Segundo familiares, a vítima trocou o cadeado da casa um dia antes do crime por medo. Isso porque o policial insistia em manter o relacionamento e não aceitava o fim. Além disso, ele já havia danificado a porta do imóvel em uma tentativa anterior de invasão.
O pai de Dayse relatou que a filha enfrentava um relacionamento conturbado, marcado por idas e vindas. De acordo com ele, o suspeito chegou a fazer ameaças. “Ele disse que, se ela não ficasse com ele, não ficaria com ninguém”, afirmou.
Como ocorreu o crime
O crime aconteceu na madrugada desta segunda-feira (23), no bairro Mário Cypreste. Conforme relatos, o policial invadiu a casa durante a noite. Ele utilizou uma escada para acessar o imóvel e, em seguida, arrombou a porta da sacada.

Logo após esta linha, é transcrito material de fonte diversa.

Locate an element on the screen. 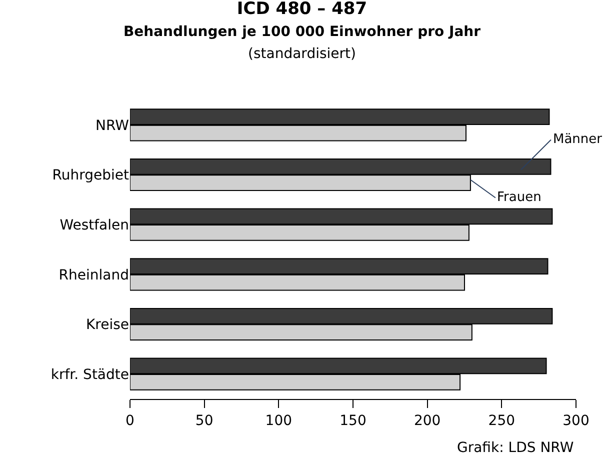 The image size is (604, 459). text: Grafik: LDS NRW is located at coordinates (516, 448).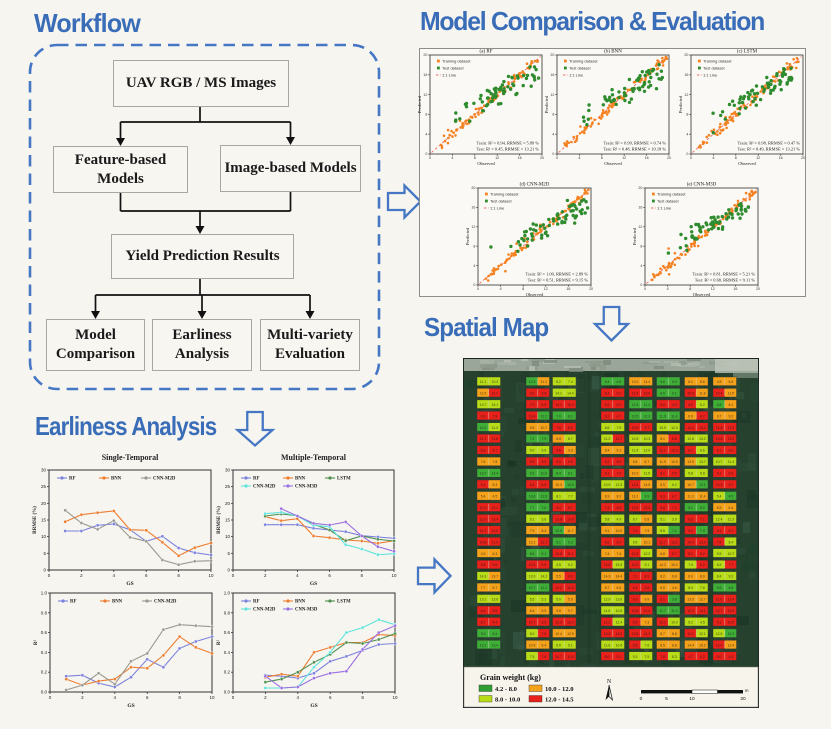  Describe the element at coordinates (636, 657) in the screenshot. I see `svg-text: 9.3` at that location. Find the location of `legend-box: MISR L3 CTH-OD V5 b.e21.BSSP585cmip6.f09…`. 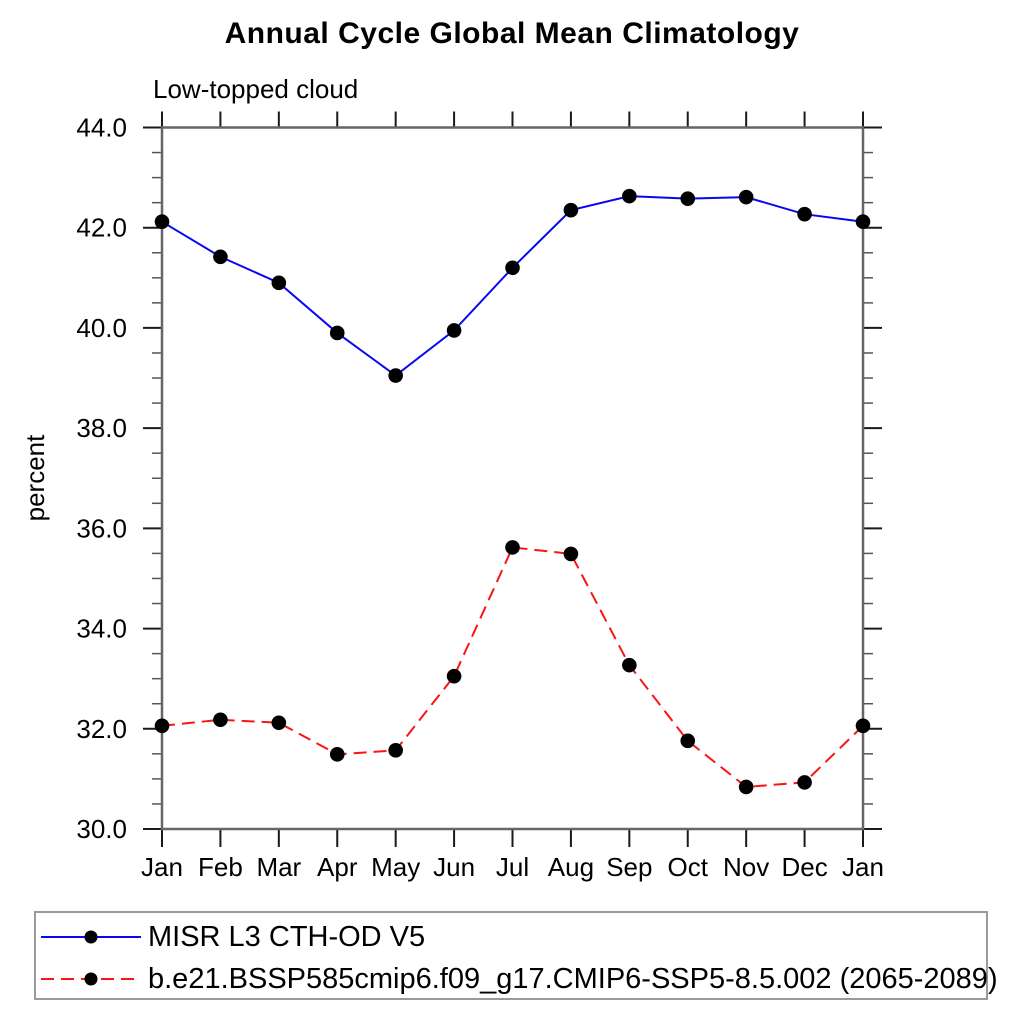

legend-box: MISR L3 CTH-OD V5 b.e21.BSSP585cmip6.f09… is located at coordinates (516, 956).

A vítima dormia no momento da invasão. O pai dela estava em um quarto ao lado e acordou após ouvir disparos. Após o crime, o autor tirou a própria vida dentro da residência.
O secretário de Segurança Urbana de Vitória, Amarilio Boni, informou que o suspeito já chegou ao local com a intenção de cometer o feminicídio. Segundo ele, a forma de entrada e a dinâmica indicam que a vítima não teve chance de reagir.
Trajetória e atuação na segurança pública
Dayse Barbosa Mattos foi a primeira mulher a comandar a Guarda Municipal de Vitória. Ao longo da carreira, ela se destacou pela atuação no combate à violência contra mulheres e crianças.
O prefeito da capital, Lorenzo Pazolini, ressaltou a importância do trabalho desenvolvido por Dayse. Segundo ele, a comandante liderava ações que contribuíram para reduzir casos de violência doméstica na cidade.
Dayse era formada em Pedagogia e ingressou na segurança pública em 2012. Desde então, acumulou experiência em patrulhamento e operações, tornando-se referência na área.
Cidade decreta luto oficial
A morte da comandante gerou forte comoção. A Prefeitura de Vitória decretou luto oficial de três dias em homenagem à servidora.
Além disso, o caso chama atenção pelo contexto. A cidade estava há mais de 650 dias sem registros de feminicídio. Nesse sentido, autoridades destacaram a importância de reforçar políticas públicas de proteção às mulheres.
Dayse deixa uma filha de sete anos. O caso segue sob investigação das autoridades.